I shouldered the bathroom door and fell into a crowd gathered around the front desk as even more people piled into the station.
Coco was in the middle of it all, being pushed around, her purse swinging from the bend in her elbow as she tried to keep from teetering on her heels.
What in gravy’s name was going on?
“I’m tellin’ ya, sure as the day is long, the time has come!”
I tried to push my way through the throng of people who’d gathered at the station, but I didn’t need to look far to know who’d stirred up trouble.
Cappie.
He stood on top of Thurman’s desk, his hair—which I’m convinced hadn’t been cut since the seventies—in a thin, greasy topknot on his head, bouncing wildly as he hopped from bare foot to bare foot.
Cappie didn’t believe in shoes per se—he wore wooden clogs and for some strange reason, likely one of his many government-proof rituals, always kicked them off outside before entering a building.
He claimed the rubber on the soles was made from toxic something or other, and it would eat through his feet—or something like that. I’d zoned out on that particular rant against, as Cappie called them, the damn mutant robots running congress.
“May Layne ain’t responsible for old Myron’s murder! Listen up, Figgers, the po-po’s tryin’ to frame our girl and hide the truth from us!”
Oh, shoot. I didn’t know where Cappie was going with this, but I was in no mood to humor one of his conspiracy theories today. This was my mother he was dragging into another one of his nutty ideas.
Furthermore, how did he know thing one about Myron’s murder and my mom’s involvement? I loved Fig with the very depths of my soul—I didn’t love how quickly word spread, no matter how big or small the news. In a town this size, you couldn’t get a bunion without everyone knowing about it.
“Cappie!” Justice yelled. “Get down from there, or I’m gonna throw you in a cell!”

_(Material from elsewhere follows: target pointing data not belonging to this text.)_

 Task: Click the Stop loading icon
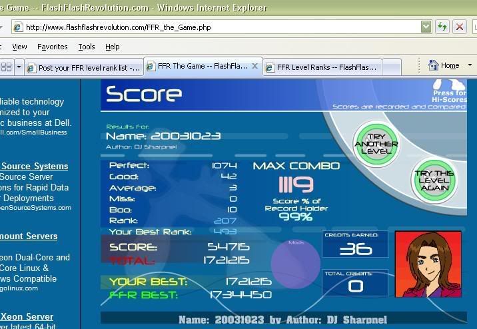click(460, 27)
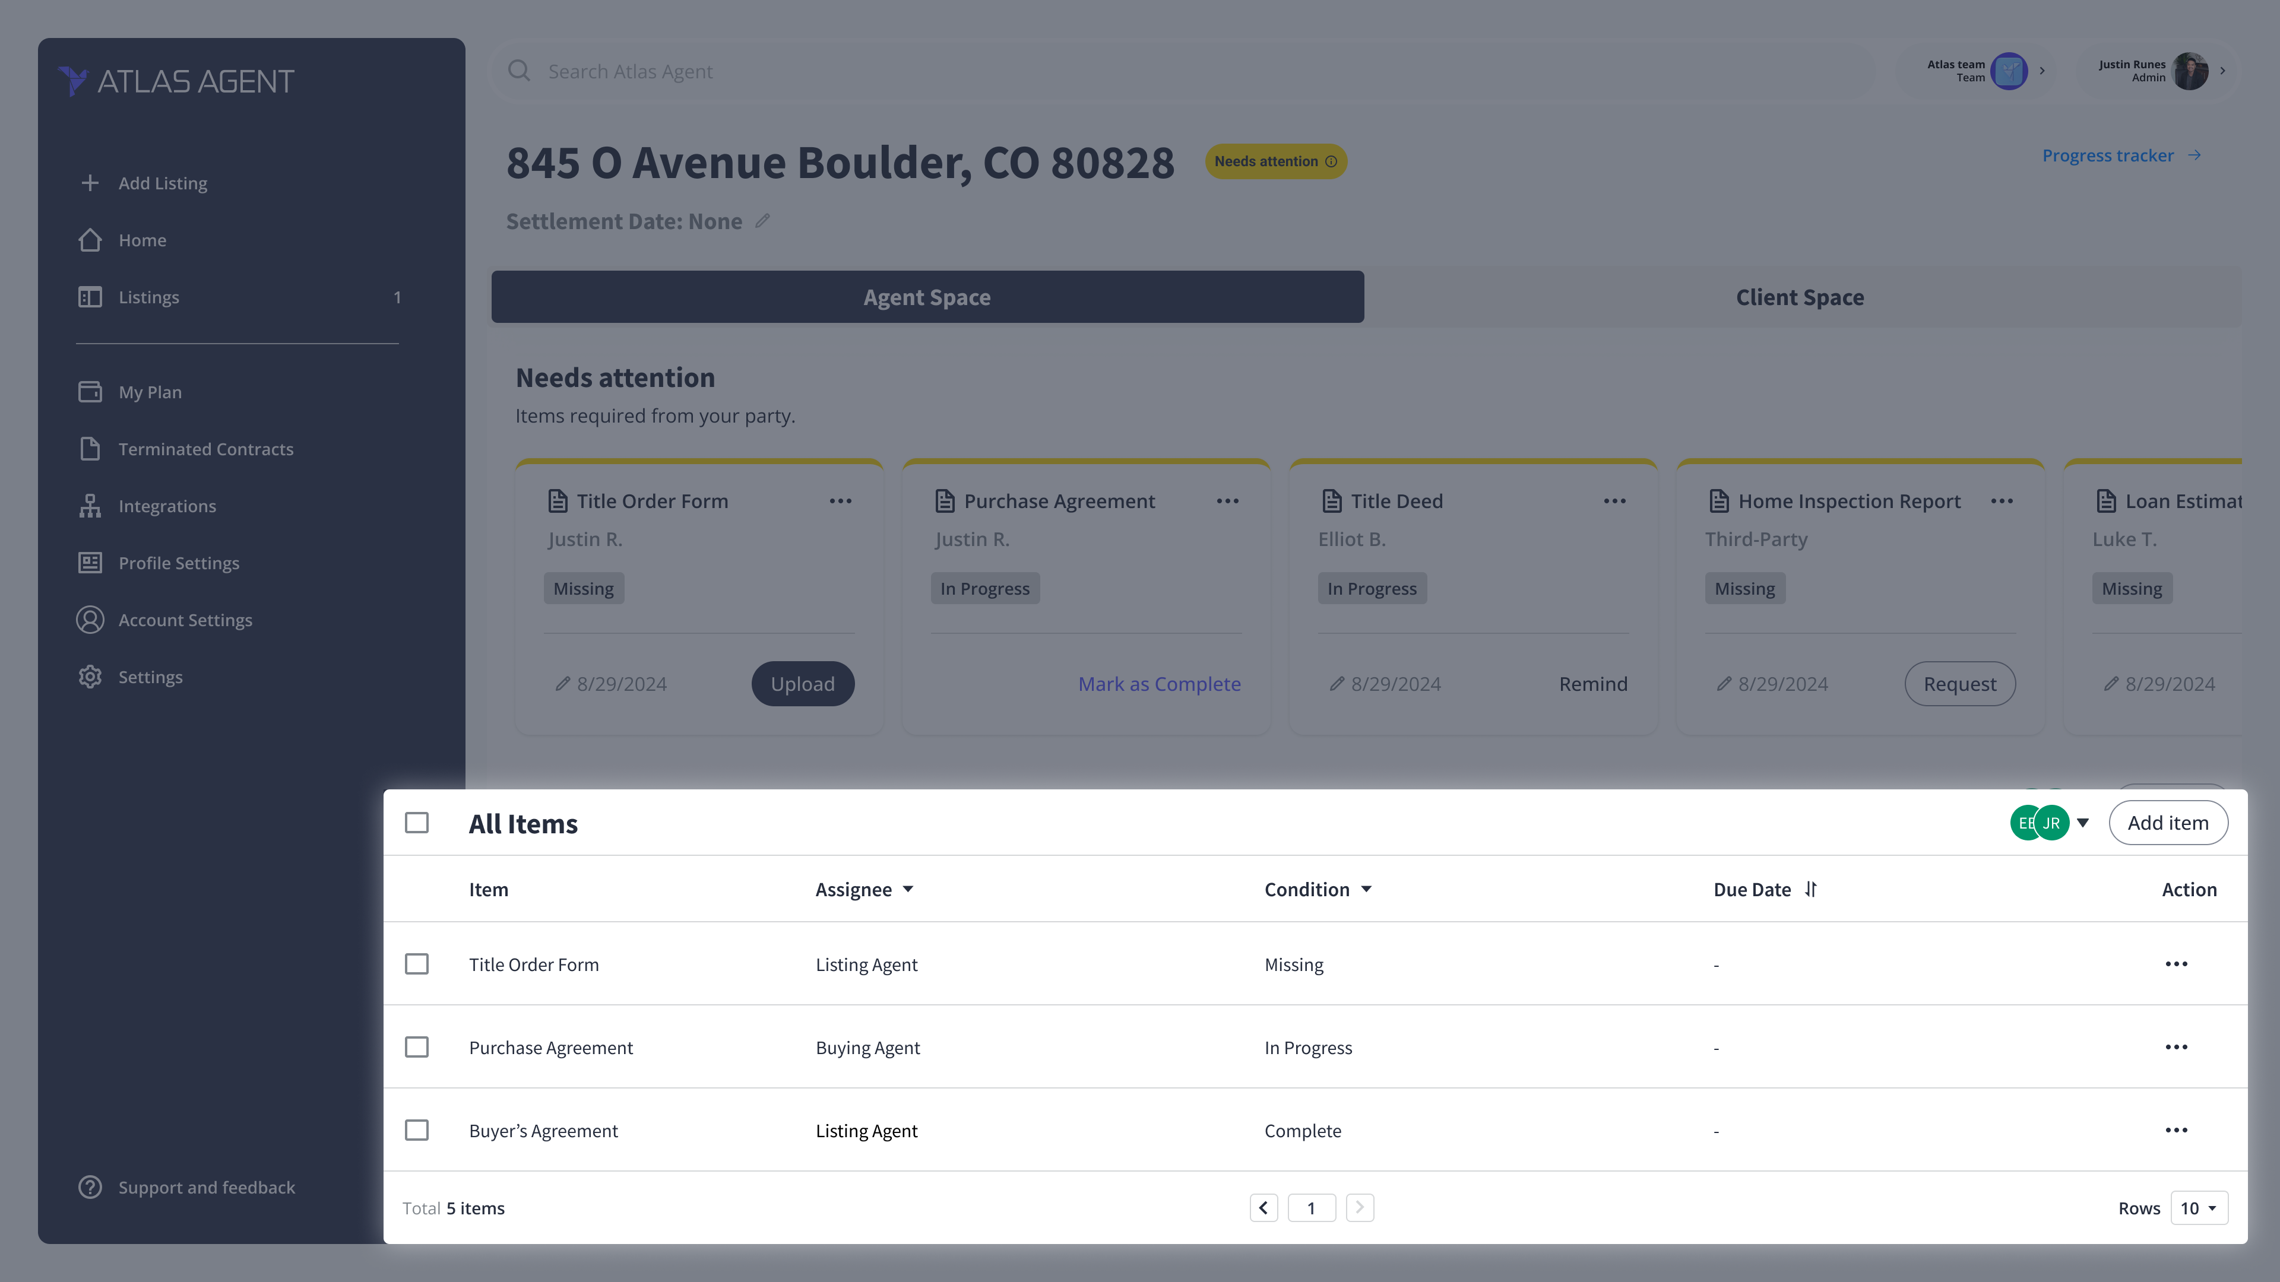Open the Rows per page dropdown

coord(2199,1209)

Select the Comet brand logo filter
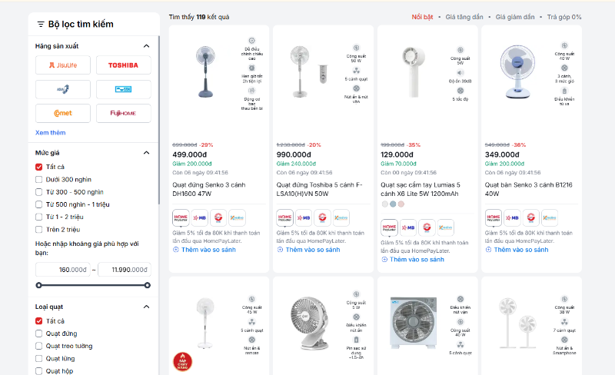[x=62, y=113]
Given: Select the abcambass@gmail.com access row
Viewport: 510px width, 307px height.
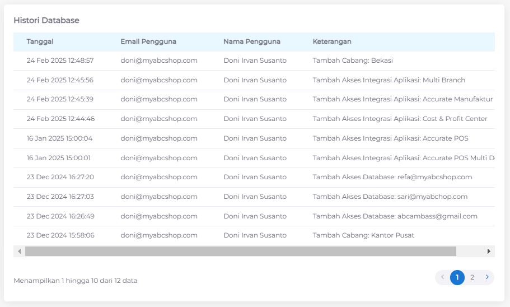Looking at the screenshot, I should coord(395,216).
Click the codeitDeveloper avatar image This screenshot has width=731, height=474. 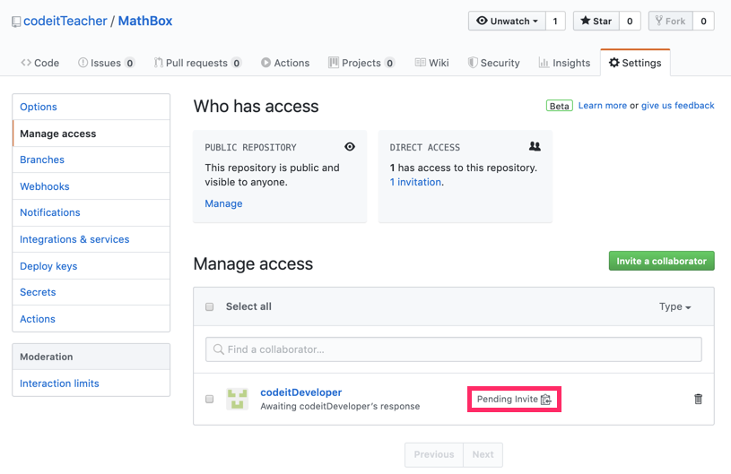coord(238,399)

I wasn’t the only one who humored my pal Cappie—the entire town did. And what Justice means is, he’ll call Cappie’s daughter Noreen, and she’ll make him spend his nights at her cute bungalow where she can keep a close eye on him. The bungalow he declares is filled with listening devices ala the government. He’d moved out of her house and into a camper on a patch of her land because of it.
Cappie also hates Noreen’s house due to her very vocal pet cockatoos, which he’s convinced are also government informants. I don’t know how Noreen keeps her patience with Cappie, but so far, she hasn’t committed him or killed him, and in my mind, she deserves a medal for all the time she spends bailing him out of trouble.
“The devil I will, Copper!” he sang as he danced around the long granite countertop, his long, painfully thin legs, encased in thermal underwear, poking out of his frayed denim shorts with a sort of layered effect.
Justice pushed his way through the crowd and looked up. “Cappie, I’m gonna give you one last warning.”
“I’m not comin’ down until you let May go and tell the truth! We deserve to know the truth!”
What truth?
Thurman snuck up from behind Cappie and made an unsuccessful swipe for him, knocking into his chair, sending the contents of his desk and his person to the floor.
As pens and pencils scattered on the ground, someone from the crowd shouted, “What the heck are you goin’ on about, Cappie? You got us all worked up over poor May. Speak your piece!”
Cappie cackled and stuck his tongue out at Justice. “Listen up, Figgers! May Layne didn’t kill nobody. She’s an innocent woman bein’ framed by the corrupt system!”
Several people gasped, and then Davis Turner, a tried and true Walleye Fisherman’s Club Member, shouted, “So who killed him, Cap?”
“Zombies!” Cappie bellowed, waving a knobby, weathered finger. “We got us a case of the living dead right here, folks! He’s stealin’ brains and eatin’ ’em for dinner!” And then he began to chant and clap. “Free May Layne! Free May Layne!”
Everyone around me erupted, joining Cappie, stomping their feet, and demanding my mother’s release.
I covered my face with my hands and groaned.
Where was Rick Grimes from The Walking Dead when you needed him?